Even as the nation reports more than 300,000 confirmed infections and over 4,000 deaths a day, India’s benchmark equity index has been moving in line with regional peers. The S&P BSE Sensex index has declined 6.6 per cent from a mid-February peak, about as much as the MSCI AC Asia-Pacific index. That compares with a 23 per cent tumble in the Sensex in March last year when the coronavirus pandemic started to rage globally.
Back to buying
The surprisingly muted stock market reaction to India’s virus disaster can also be seen in net outflows of foreign investors, which totaled about $1.5 billion in April versus $8.4 billion during the height of the rout last March. They turned net buyers of Indian equities this week after four straight weeks of outflows.

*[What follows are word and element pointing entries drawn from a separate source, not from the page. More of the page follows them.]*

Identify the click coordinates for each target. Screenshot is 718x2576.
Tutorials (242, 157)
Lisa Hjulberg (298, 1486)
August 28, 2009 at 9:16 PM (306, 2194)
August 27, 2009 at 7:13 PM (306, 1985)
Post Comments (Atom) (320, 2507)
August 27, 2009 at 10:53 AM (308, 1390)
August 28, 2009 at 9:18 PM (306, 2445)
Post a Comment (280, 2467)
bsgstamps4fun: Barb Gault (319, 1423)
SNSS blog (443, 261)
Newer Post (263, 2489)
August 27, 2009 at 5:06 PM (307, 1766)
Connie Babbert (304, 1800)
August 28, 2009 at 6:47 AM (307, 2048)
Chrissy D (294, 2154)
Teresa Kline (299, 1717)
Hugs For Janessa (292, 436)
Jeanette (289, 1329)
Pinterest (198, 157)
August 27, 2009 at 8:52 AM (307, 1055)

More limited and regional lockdown measures being implemented by state governments have prevented a slide in economic activity like last year, but the risk is that the outbreak may prompt a sharp escalation in restrictions again. “A national lockdown is not priced into the markets,” said Arvind Chari, chief investment officer at Quantum Advisors Pvt..
A steep fall in stocks though would provide an opportunity to allocate more to that asset class, as equity valuations have grown expensive over the course of the last year, he said. Companies are better equipped to continue operating as they know the procedures to operate in a lockdown, have cut costs, streamlined operations, and in many cases have raised capital, Chari said.

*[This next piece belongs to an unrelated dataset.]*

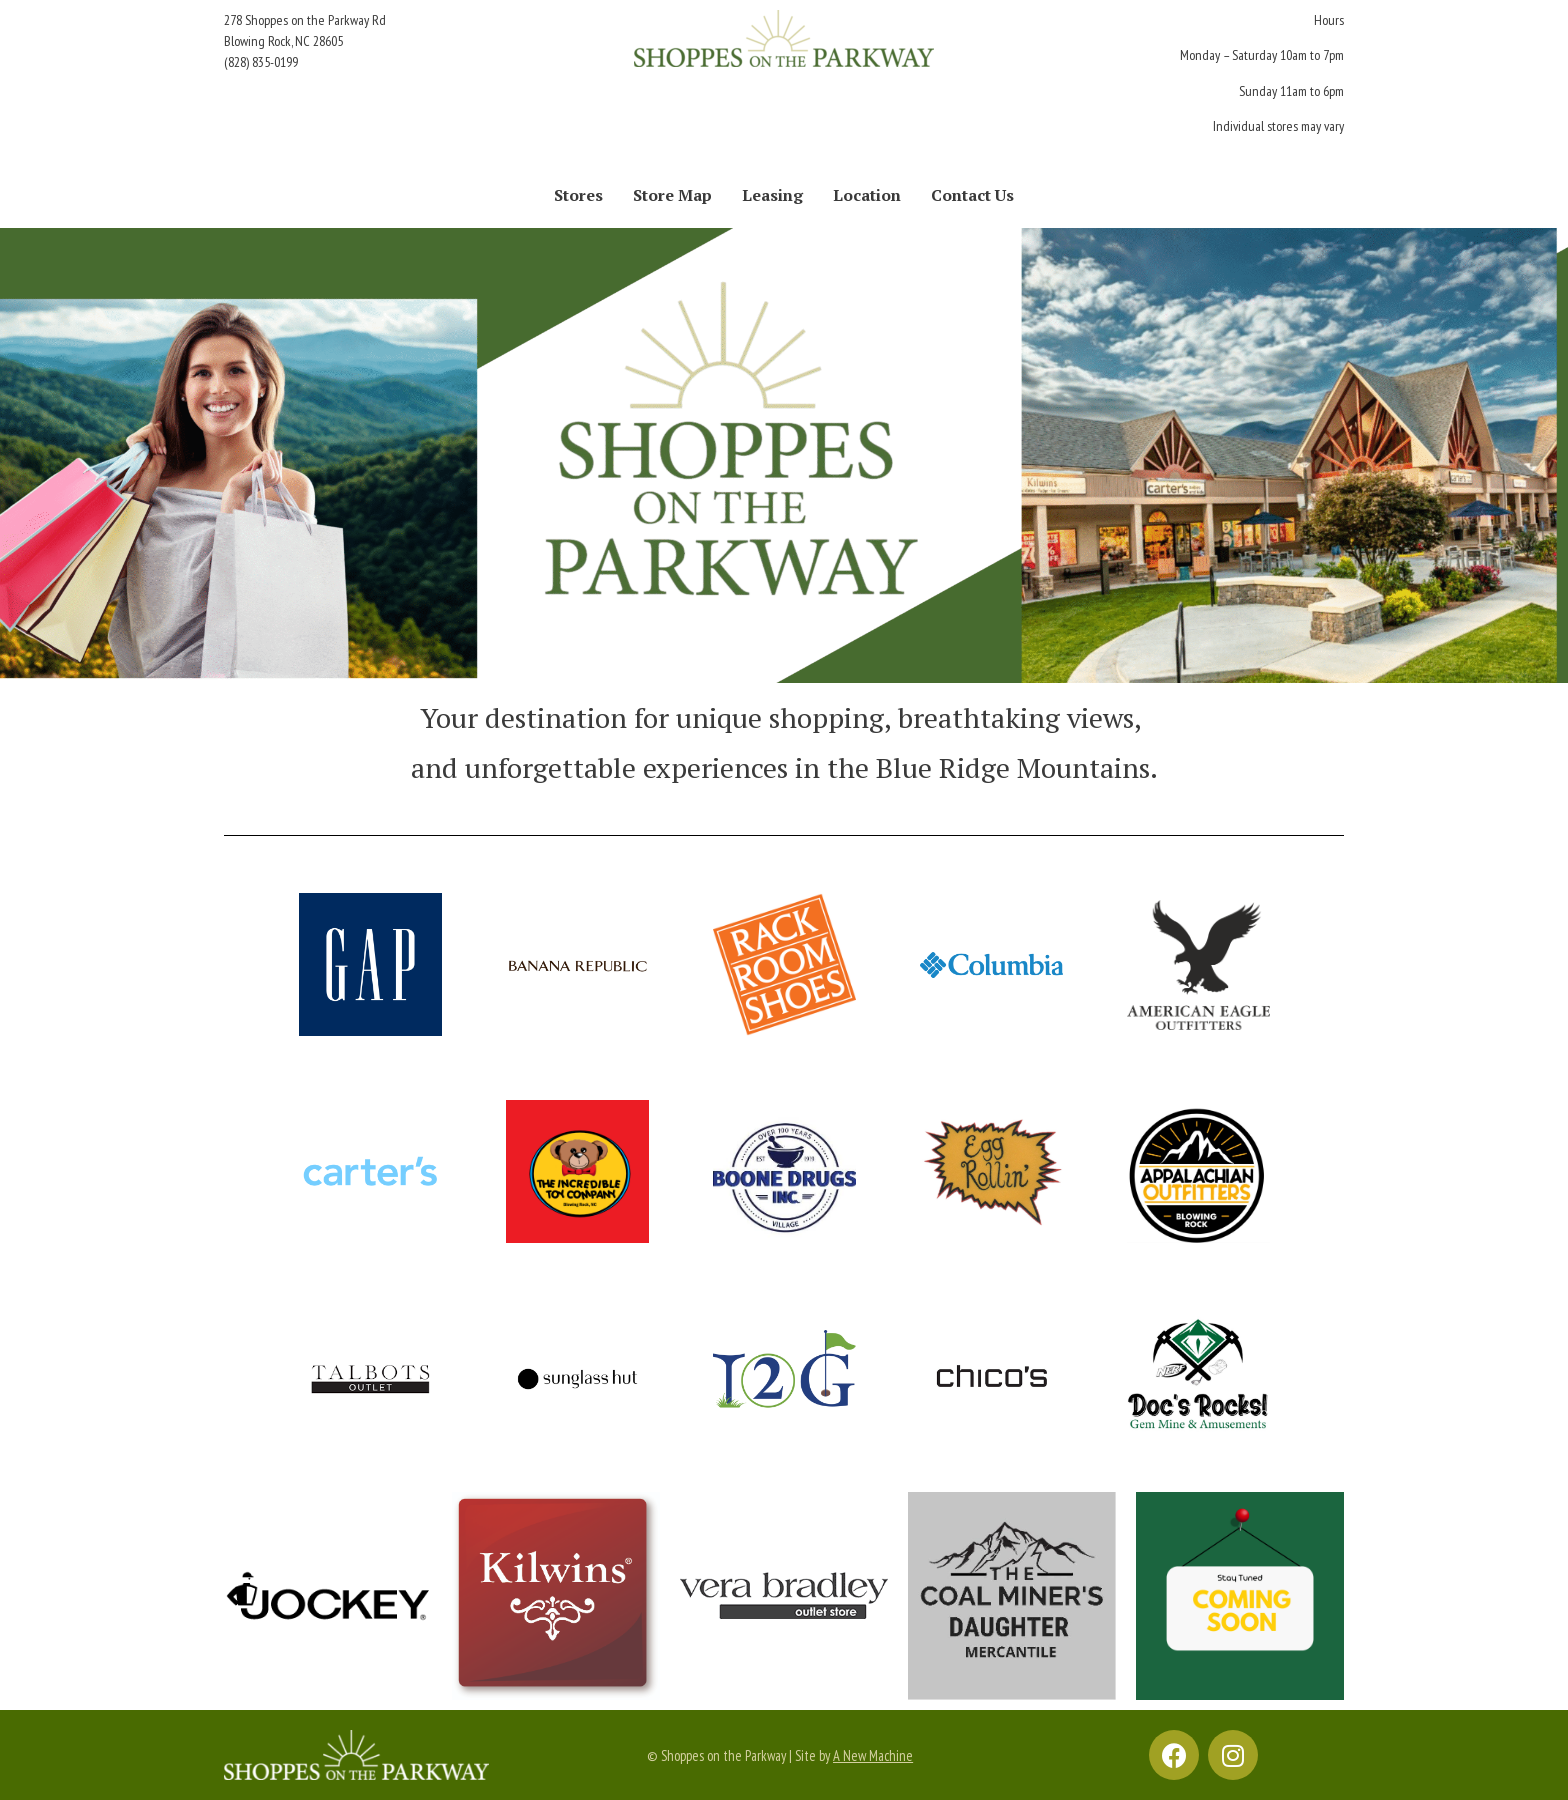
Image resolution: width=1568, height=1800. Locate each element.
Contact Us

“The current approach India is taking to curb the virus – staggered, state-level restrictions on non-essential services rather than a blanket nationwide lockdown – suggests the impact is likely to be limited relative to last year,” said Abhishek Gupta, Bloomberg’s India Economist, in a note.
Expectations that Asia’s third-largest economy won’t take as big of a hit as last year have also been reflected in the rupee, which has recouped most of last month’s decline. Benchmark government bond yields have eased about 11 basis points in the last month after the Reserve Bank of India announced its version of quantitative easing in April.
Indian shares are moving more in line with global peers, which despite this week’s stumble have been on a bullish trajectory overall. The average monthly correlation between returns on India’s Nifty 50 and the S&P 500 rose to about 85 per cent in the last year, compared with a 70 per cent correlation over the longer term, according to Gaurav Patankar, an analyst at Bloomberg Intelligence.
“The market is currently supported by global sentiments and liquidity,” said Manish Kumar, chief investment officer at ICICI Prudential Life Insurance Co. “While India is seeing a surge in COVID-19, most developed nations are seeing a decline and that is what is supporting Indian markets.”